START GIVEN RECORDS
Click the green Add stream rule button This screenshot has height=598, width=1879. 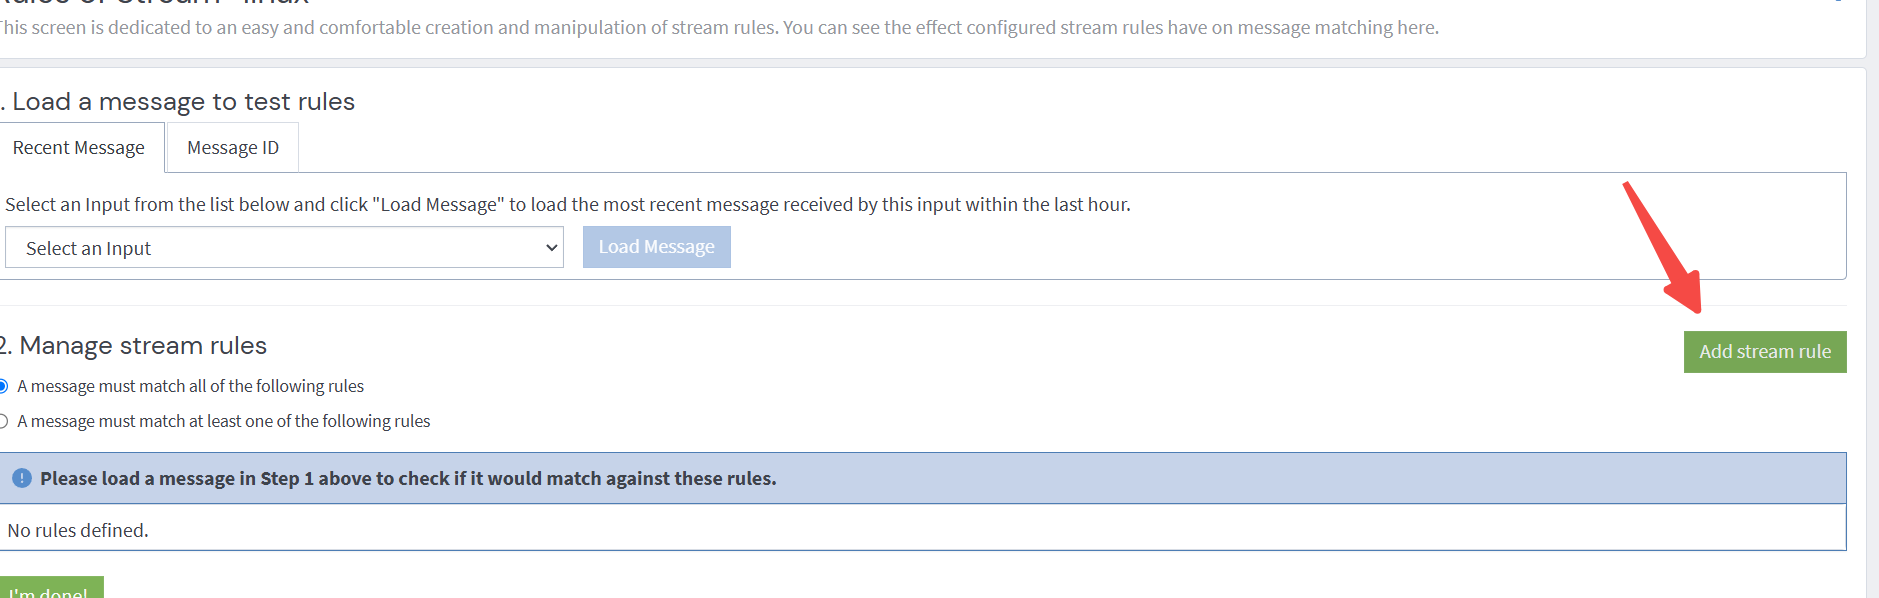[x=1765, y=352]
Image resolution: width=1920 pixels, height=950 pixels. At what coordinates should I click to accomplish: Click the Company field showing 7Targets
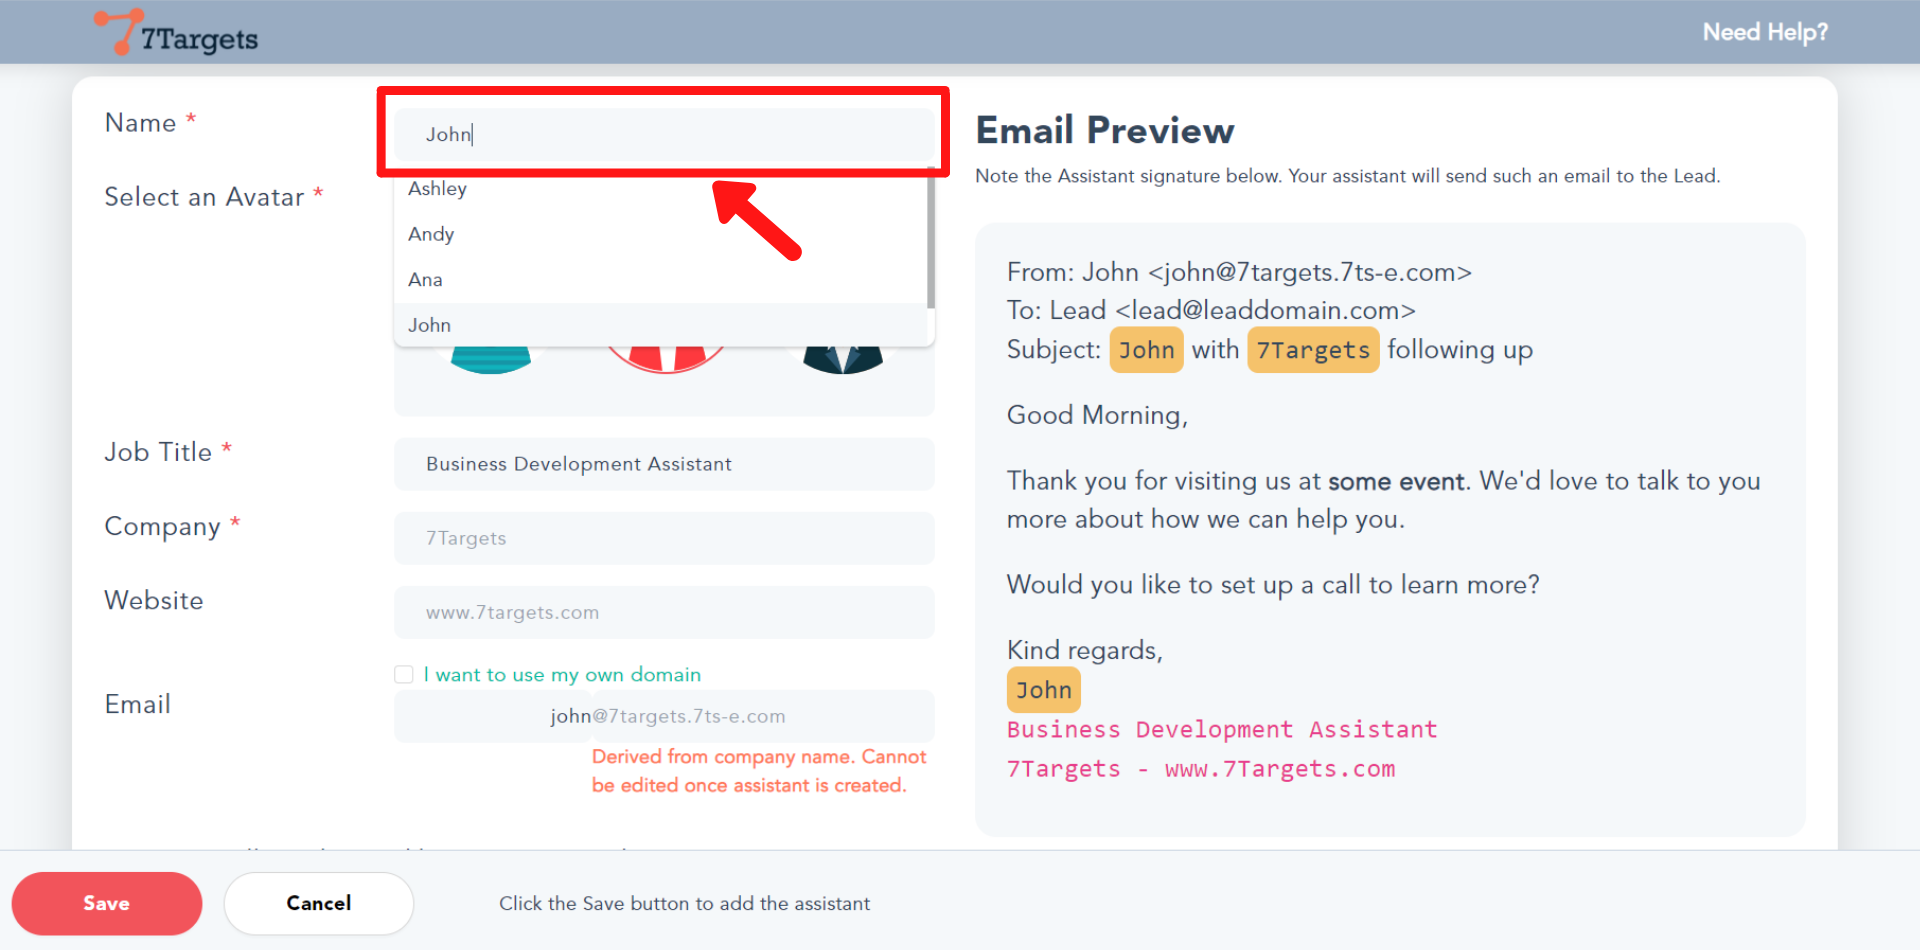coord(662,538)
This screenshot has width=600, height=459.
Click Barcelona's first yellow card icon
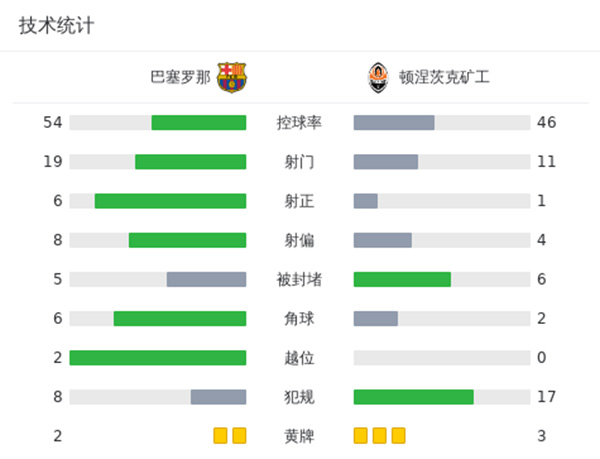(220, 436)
END GIVEN RECORDS
ASSIGNMENT: Write out the line that contains "This screenshot has width=600, height=459." and every line after it to the end of the data, exactly as they stand. Omit the pictures.

EXERCISE RESPONSE:
This screenshot has width=600, height=459.
Click Barcelona's first yellow card icon
(220, 436)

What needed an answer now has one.